How to Prune Trees and Shrubs

Pruning trees and shrubs in your yard is for your benefit as much as it is for the plants. Pruning is important to maintain the shape and health of a plant and it is also a good way to encourage new growth and help to reduce the chances of breakage and disease. Both newly planted trees and shrubs, and more mature ones, need to be maintained in order to continue to encourage new growth and development. Trees or shrubs that are not properly maintained can become leggy, diseased, or even die. Pruning to remove dead branches, broken stems, and sucker growth is an important process that contributes to the health and beauty of your trees and shrubs.

As a general rule, it is important not to prune any trees or shrubs in the late spring or summer months because cuts that are made during this time are more susceptible to disease because they do not heal as fast, and there are more opportunities for infection when the weather is mild. Pruning your plants in the late winter and early spring, making sure to prune and maintain before new growth appears, helps to encourage the plant to develop new stems and branches in the area that was pruned. Trees and shrubs that flower or bloom can be maintained throughout the spring and summer season, and it is beneficial to the plant to have all spent blooms pruned immediately after they have faded. Those trees and shrubs in your yard that are grown primarily for their greenery and do not bloom or produce flowers, like hedges, are best to be pruned in late winter and early spring, right before new growth begins to show.

To properly prune trees and shrubs, it is important to have a sharp pair of pruners that can cut cleanly through stems will as little resistance as possible. Pruners that are dull can squeeze and damage the stems and without a clean cut, the plant is left exposed to disease and infection, more so than if the cuts are neat and clean.  To prune flowering trees and shrubs, you take the stem back to the next bud, and leaving ¼” of stem, remove the spent bloom. Trees that do not flower can be taken back to the next branch that leads directly from the leader, or the main stalk. Stems that need to be removed completely should be taken as close to the branch collar as possible. The branch collar is the connection that the branch makes with the leader, the main upright structure of the plant.

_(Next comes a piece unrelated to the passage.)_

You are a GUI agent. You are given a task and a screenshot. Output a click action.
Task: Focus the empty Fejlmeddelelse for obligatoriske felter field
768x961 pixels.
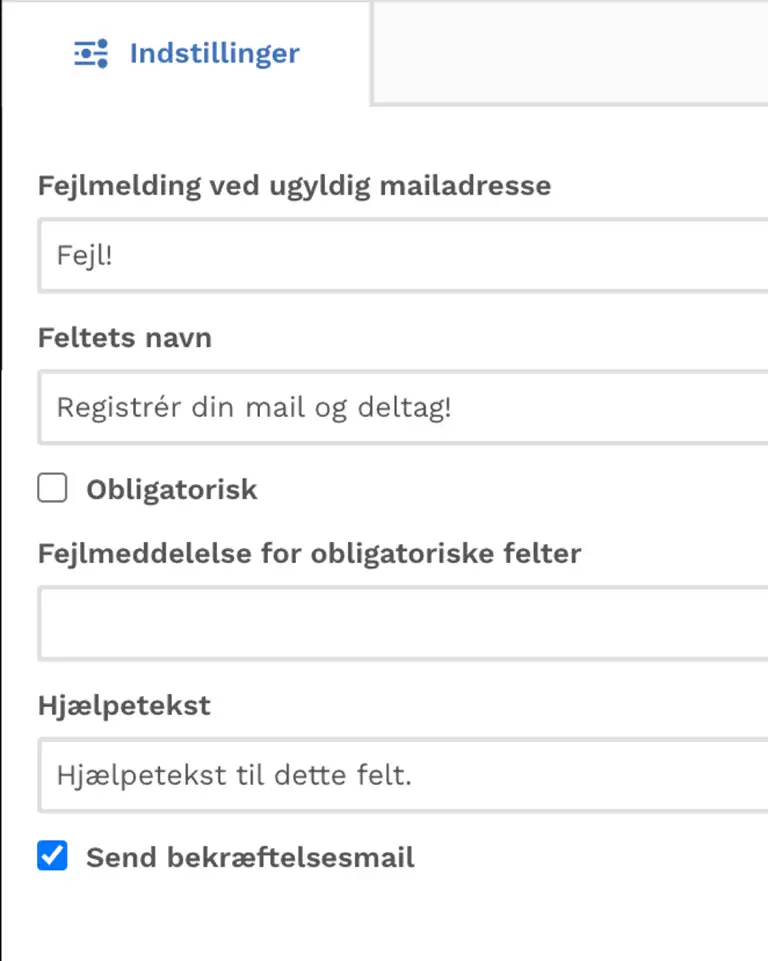[403, 623]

After pruning the trees and shrubs in your yard, you will see a significant level of new growth the following growing season that they would otherwise have been unable to achieve had they not been maintained. Maintaining trees and shrubs encourages them to produce new growth, maintain healthy branches and foliage, and helps to keep them looking strong and beautiful. Knowing the correct times to cut and shape them, and how to properly maintain them after that have bloomed, will lead to healthy and lush plants. Maintaining the pruning in your yard, and ensuring that trees and shrubs are regularly tended to, saves time and effort for the following pruning season, and encourages the plants to produce stronger and healthier new growth.